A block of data
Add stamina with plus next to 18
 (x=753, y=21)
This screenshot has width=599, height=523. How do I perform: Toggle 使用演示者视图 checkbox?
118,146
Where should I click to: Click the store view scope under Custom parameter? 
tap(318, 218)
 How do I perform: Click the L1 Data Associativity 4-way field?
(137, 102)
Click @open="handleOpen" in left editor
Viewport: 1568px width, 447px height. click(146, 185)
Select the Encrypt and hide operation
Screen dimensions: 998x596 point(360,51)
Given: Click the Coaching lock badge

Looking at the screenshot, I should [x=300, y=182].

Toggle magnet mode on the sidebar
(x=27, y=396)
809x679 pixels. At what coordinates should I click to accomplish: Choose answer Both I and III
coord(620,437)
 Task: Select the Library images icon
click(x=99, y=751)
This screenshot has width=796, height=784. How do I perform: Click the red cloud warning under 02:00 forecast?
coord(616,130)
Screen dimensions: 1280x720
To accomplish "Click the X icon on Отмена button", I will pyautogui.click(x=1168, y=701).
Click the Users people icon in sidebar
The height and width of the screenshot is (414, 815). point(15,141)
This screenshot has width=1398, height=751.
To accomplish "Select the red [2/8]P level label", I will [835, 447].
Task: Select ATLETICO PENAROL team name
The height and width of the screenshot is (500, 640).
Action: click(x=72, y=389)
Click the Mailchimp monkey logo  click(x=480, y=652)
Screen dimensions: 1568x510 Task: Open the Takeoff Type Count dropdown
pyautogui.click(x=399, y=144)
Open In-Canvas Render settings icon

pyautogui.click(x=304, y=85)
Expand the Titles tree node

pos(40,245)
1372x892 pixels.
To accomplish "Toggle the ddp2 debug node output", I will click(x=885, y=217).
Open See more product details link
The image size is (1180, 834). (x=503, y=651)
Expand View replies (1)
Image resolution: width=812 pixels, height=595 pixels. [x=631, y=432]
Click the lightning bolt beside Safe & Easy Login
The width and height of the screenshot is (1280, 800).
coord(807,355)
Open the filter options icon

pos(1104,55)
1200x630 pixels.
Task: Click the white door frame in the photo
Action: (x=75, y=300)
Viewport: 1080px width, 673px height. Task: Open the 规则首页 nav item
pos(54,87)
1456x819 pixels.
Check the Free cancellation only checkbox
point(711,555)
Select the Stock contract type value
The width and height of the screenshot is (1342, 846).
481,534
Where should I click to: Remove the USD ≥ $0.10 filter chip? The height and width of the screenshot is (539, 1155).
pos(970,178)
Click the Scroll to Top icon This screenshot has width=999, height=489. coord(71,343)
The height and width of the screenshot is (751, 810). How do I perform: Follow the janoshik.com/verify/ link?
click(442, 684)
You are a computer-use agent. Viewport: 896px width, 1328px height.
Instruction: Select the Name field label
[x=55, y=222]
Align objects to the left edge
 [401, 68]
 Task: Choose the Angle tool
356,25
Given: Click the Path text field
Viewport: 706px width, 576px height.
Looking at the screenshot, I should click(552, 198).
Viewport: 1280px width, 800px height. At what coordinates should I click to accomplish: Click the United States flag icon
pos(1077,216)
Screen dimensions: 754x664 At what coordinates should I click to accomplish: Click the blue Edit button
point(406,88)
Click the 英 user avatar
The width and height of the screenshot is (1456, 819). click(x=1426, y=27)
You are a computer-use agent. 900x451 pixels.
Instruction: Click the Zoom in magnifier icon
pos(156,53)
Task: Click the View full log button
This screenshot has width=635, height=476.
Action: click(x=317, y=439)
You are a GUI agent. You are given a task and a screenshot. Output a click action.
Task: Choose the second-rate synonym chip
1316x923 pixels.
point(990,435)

Stated goal:
Copy everything from the line containing "This screenshot has width=1398, height=751." down to the line containing "coord(807,355)", with both of those lines included, keeping each line as it appears in the records.

Solution for this problem:
This screenshot has width=1398, height=751.
To accomplish "Select the red [2/8]P level label", I will [835, 447].
Task: Select ATLETICO PENAROL team name
The height and width of the screenshot is (500, 640).
Action: click(x=72, y=389)
Click the Mailchimp monkey logo  click(x=480, y=652)
Screen dimensions: 1568x510 Task: Open the Takeoff Type Count dropdown
pyautogui.click(x=399, y=144)
Open In-Canvas Render settings icon

pyautogui.click(x=304, y=85)
Expand the Titles tree node

pos(40,245)
1372x892 pixels.
To accomplish "Toggle the ddp2 debug node output", I will click(x=885, y=217).
Open See more product details link
The image size is (1180, 834). (x=503, y=651)
Expand View replies (1)
Image resolution: width=812 pixels, height=595 pixels. [x=631, y=432]
Click the lightning bolt beside Safe & Easy Login
The width and height of the screenshot is (1280, 800).
coord(807,355)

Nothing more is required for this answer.